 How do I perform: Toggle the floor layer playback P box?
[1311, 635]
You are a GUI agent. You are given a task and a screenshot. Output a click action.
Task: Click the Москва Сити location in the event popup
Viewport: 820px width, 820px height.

▸ **Work task**:
Copy every record exactly as presented.

▸ **Expected output**:
 How do I perform: Toggle the floor layer playback P box?
[1311, 635]
You are a GUI agent. You are given a task and a screenshot. Output a click action.
Task: Click the Москва Сити location in the event popup
Viewport: 820px width, 820px height.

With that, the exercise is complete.